The Scottish Mail on Sunday

Tributes as campaignin­g ‘hero’ Aikman is laid to rest

- By Paul Ward

MOTOR neurone disease campaigner Gordon Aikman was remembered yesterday as a hero who faced up to his disease with ‘incredible courage and dignity’.

First Minister Nicola Sturgeon, former prime minister Gordon Brown and Scottish Labour leader Kezia Dugdale were among hundreds paying their respects to the 31-year-old, pictured, who died earlier this month.

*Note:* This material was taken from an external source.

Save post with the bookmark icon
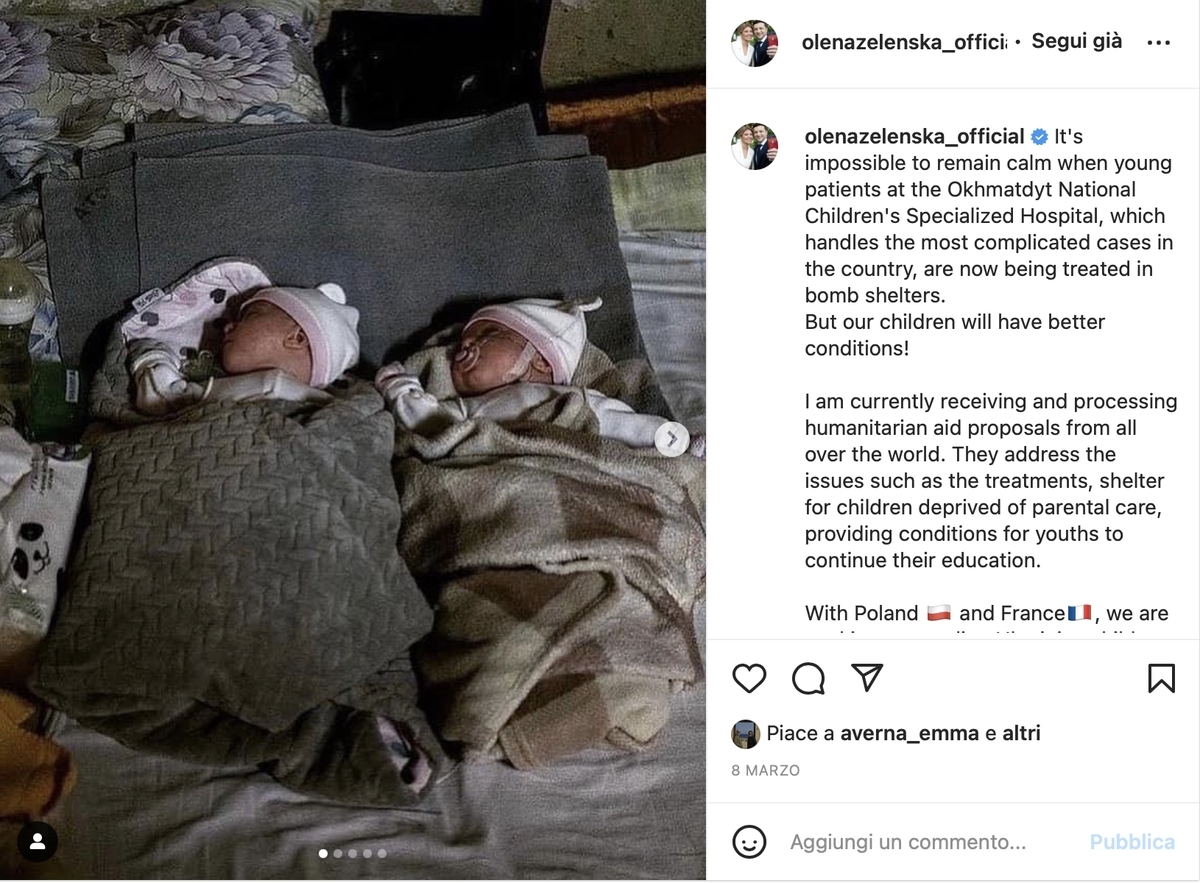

A funeral service was held yesterday at Warriston Crematoriu­m in Edinburgh before a larger memorial service in the city where Mr Aikman’s husband Joe Pike led the tributes. He said: ‘Life is never without Gordon and never will be without Gordon... He has made me a better person because, even when he was dying, Gordon taught us all so much about how to live.’

Mr Aikman was 29 and working as the research director for the Better Together campaign when he was diagnosed with MND in 2014.

He formed Gordon’s Fightback, successful­ly lobbying the First Minister to double the number of MND nurses funded through the NHS, and raised more than £500,000 for research into finding a cure.

Miss Sturgeon said he had reminded everyone that some things were more important than the Yes and No referendum campaigns, adding: ‘Gordon faced up to his diagnosis with incredible courage and dignity. His campaign to raise awareness of MND and achieve better care and treatment for those diagnosed was inspiratio­nal.’

Former Better Together chairman Alistair Darling told the congregati­on: ‘Truly, we have lost a hero but he leaves us greater hope that one day there will be a cure. That was what he wanted. We will not forget him.’